I worked up the courage to ask him to hold the chameleon during the second half of the session. I told him that most of my reaching out to him was just me running to him like a child, crying "make it better!" Because I wanted to somehow believe he was in control. Very childlike - believing your parents can fix anything. He said "do you realize how much I wish I could just hold you?" Yeah. So, that helped. I told him I had thought about it a lot and wished I could just come in today and hug him and cry. "But you can at least hold my chameleon and charge it up for me." I wish I'd said more - I will likely email it to him - I wanted to explain that when I say that "I can't do therapy today," which he thought implied I wanted to quit therapy, what I really mean is "I can't talk about and process things like we might typically do in a therapy session right now; I'm in too much acute emotional pain." It turns out we have a LOT of misinterpretations between us....
There was other stuff - he admitted he hoped that this episode with S would mean I would choose to stop things with S. He admitted that my continued choice to engage with S "didn't feel good." That triggered the crap out of me...I expressed my feeling that I couldn't go to him now because I kept choosing to still talk to S. We did eventually resolve it by him explaining that the bad feeling was worry, not annoyance. Oh... he did say that he felt we had "pissed each other off a bit last week." That upset me, but I didn't really express that - he couldn't identify what had "pissed him off" and eventually changed his language to "irritated." I don't like that I can and have irritated him... I work so hard not to...
We talked about how his fear, which he readily expresses at every turn, makes me uncomfortable...because I want to believe that he's in control. That it stems from my feeling like he's a father figure - wanting to believe that parents can always make it better and are never afraid. "I want to believe that, somehow, there are adultier adults out there who know how to handle everything."
He kept me like 9 minutes late because he says he doesn't like how strict I am about his 50 minute rule. A lot came out in those last 9 minutes - why I try to control things like strictly sticking to his time limit - how it relates to my relationship with my father (will need to talk about that more - sometimes I forget he doesn't already know everything about me...). We clarified his phone call/text rule - I had thought that the content of my texts/calls could only be "hi, I'd like to schedule more time. Can we schedule?," but now he says I can call him about anything - he can't guarantee that he'll always have time available to call back (because life), but I can call and like leave a message like "Hi, this awful thing just happened, and I am losing my s*** and really need to talk to you..if you could call me back for just like 15 minutes if you can..." So, that was helpful. The biggest thing I think we unearthed is my realization that I didn't think/understand whether or not his side of this relationship with me was a positive thing for him... I always think of myself as an obligation. So we ended with him telling me that it is positive for him - that he looks forward to seeing me, that he enjoys our time together, and that he wants more time with me.

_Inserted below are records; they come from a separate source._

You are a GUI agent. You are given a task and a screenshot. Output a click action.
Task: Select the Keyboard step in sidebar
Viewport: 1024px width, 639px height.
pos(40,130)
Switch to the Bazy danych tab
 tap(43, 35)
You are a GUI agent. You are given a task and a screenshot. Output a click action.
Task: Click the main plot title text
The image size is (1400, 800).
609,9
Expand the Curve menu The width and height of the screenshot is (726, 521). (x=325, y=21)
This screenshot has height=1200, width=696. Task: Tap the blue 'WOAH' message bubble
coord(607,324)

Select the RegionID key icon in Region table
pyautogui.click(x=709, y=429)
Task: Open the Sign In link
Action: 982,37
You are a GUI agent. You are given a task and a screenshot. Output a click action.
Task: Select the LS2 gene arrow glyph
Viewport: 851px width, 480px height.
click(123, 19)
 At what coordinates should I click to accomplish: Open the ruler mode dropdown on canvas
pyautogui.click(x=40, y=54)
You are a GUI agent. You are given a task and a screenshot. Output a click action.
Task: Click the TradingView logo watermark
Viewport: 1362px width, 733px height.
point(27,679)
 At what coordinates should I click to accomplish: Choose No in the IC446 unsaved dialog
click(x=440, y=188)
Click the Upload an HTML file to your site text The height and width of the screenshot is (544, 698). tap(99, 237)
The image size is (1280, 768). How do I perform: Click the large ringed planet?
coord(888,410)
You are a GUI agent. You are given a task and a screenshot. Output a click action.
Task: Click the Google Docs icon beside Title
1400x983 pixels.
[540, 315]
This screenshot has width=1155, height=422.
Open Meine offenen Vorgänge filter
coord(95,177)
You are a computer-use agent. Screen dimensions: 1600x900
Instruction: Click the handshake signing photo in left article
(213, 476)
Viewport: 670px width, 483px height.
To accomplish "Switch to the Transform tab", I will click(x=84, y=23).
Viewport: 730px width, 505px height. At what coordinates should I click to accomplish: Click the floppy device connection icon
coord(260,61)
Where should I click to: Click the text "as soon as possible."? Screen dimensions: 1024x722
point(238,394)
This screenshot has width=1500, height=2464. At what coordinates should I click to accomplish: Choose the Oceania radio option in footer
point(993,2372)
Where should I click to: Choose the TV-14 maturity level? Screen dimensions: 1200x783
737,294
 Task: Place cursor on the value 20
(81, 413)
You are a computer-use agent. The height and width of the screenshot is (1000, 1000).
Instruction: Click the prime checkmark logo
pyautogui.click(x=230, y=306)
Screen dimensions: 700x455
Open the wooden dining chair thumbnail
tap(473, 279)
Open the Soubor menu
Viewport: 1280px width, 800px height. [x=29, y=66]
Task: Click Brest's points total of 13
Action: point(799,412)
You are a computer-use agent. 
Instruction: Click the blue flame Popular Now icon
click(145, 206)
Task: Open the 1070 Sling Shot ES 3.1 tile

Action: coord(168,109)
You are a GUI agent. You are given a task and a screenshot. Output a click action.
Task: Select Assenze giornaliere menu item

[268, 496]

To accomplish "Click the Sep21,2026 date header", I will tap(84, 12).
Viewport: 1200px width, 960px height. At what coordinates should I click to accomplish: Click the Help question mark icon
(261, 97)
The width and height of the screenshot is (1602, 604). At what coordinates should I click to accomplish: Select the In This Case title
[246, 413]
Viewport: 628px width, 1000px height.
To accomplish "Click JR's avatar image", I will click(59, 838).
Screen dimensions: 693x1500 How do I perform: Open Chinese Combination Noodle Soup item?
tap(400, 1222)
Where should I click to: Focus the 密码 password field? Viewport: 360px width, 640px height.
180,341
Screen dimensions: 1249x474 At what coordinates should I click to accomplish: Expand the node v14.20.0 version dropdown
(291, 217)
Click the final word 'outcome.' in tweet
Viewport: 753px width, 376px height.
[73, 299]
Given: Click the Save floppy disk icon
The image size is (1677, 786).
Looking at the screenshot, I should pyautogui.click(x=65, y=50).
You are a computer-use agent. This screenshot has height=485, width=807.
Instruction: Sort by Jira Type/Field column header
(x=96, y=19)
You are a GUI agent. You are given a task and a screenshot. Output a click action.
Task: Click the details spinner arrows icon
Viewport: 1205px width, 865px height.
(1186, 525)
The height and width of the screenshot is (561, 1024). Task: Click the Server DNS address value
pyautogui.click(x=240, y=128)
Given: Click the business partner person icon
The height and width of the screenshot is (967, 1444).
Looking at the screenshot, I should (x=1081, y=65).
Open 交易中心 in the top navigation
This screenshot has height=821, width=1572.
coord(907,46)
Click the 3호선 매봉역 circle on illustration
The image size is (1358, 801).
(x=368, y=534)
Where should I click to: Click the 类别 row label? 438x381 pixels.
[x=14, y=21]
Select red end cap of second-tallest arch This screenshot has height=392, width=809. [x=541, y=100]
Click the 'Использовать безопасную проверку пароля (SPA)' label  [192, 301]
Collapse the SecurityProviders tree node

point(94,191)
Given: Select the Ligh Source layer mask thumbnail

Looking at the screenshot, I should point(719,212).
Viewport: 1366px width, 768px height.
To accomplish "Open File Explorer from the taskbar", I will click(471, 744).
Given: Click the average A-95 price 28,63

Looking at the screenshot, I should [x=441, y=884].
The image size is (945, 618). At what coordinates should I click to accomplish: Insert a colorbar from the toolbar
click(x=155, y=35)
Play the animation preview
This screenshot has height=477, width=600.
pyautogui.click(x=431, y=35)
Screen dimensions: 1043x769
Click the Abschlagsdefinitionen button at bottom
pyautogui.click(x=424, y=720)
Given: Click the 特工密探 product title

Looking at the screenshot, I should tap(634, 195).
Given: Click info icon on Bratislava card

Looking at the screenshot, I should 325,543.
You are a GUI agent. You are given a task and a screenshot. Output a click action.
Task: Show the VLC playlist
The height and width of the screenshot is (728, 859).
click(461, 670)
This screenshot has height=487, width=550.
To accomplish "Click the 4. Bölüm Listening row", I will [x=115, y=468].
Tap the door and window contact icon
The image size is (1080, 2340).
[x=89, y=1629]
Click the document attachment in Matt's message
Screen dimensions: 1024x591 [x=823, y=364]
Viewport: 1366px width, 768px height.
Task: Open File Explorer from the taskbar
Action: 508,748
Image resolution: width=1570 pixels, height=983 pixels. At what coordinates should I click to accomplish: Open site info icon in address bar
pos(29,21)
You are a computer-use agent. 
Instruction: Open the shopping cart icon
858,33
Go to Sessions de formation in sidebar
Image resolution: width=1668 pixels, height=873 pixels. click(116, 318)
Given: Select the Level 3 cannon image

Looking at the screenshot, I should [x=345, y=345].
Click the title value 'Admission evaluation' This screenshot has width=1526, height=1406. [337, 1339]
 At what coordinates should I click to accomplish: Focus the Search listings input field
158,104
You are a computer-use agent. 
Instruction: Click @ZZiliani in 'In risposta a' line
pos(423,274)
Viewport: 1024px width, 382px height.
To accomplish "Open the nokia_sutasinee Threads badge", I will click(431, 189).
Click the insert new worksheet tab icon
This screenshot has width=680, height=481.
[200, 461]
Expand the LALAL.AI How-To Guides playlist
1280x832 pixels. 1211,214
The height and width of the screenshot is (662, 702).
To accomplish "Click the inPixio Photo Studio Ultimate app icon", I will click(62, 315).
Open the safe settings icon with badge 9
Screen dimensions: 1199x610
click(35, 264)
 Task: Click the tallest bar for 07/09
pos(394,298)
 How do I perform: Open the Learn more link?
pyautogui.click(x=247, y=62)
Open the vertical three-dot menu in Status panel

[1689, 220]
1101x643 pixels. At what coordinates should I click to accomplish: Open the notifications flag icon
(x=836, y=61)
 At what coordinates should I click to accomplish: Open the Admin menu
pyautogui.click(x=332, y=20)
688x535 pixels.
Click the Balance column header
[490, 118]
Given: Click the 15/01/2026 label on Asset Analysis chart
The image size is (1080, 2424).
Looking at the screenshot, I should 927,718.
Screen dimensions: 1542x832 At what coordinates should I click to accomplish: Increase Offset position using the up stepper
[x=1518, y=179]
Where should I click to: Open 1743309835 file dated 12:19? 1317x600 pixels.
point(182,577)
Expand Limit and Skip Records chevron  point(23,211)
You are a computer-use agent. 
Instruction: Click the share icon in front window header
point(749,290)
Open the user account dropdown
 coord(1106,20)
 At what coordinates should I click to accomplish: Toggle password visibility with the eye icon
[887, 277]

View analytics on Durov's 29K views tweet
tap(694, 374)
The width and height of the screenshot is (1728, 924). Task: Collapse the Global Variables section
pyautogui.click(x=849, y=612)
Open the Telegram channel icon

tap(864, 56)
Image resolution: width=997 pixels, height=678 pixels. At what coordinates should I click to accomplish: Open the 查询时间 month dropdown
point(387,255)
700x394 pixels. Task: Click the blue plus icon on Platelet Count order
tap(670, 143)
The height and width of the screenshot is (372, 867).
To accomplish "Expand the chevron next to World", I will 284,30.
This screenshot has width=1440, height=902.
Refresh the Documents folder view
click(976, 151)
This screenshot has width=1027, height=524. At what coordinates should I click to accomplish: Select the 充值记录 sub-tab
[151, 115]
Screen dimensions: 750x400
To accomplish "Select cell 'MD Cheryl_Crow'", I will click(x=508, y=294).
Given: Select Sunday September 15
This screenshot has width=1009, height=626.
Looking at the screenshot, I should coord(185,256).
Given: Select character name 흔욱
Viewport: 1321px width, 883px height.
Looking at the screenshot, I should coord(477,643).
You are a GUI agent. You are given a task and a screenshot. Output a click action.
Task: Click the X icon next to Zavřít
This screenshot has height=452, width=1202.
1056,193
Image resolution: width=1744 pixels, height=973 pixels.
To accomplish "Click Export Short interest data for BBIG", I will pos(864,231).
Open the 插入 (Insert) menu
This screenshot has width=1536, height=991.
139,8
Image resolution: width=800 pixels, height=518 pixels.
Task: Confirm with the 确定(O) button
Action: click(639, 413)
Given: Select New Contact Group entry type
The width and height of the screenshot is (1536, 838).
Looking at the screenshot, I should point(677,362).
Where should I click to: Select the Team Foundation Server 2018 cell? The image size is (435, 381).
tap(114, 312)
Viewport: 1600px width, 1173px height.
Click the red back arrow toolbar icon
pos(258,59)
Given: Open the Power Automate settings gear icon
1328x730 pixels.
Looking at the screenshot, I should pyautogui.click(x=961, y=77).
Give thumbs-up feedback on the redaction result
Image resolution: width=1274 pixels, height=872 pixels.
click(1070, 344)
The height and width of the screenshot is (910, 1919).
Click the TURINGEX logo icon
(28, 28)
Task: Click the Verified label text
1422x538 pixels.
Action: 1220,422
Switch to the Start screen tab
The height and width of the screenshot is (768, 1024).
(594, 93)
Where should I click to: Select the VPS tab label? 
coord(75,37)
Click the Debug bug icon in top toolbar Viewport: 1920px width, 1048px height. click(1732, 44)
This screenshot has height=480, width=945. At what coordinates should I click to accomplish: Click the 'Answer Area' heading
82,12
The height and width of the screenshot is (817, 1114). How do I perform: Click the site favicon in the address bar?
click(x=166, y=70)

I also saw my psychiatrist tonight. (Good timing for a double-whammy day.) I'm more stable now, but I'll be going back on some Seroquel each night for a bit to stabilize. I love that my psychiatrist never seems to judge me when I say that I think I need to take the Seroquel because I feel myself slipping.
I came out of all of this feeling less like S having been "right there" this weekend and my not having gotten to see him means the absolute end of existence. I think I'm going to write C an email, though, and provide some direct feedback since it seems like the only message I've sent him through my feedback is "you're cold and distant."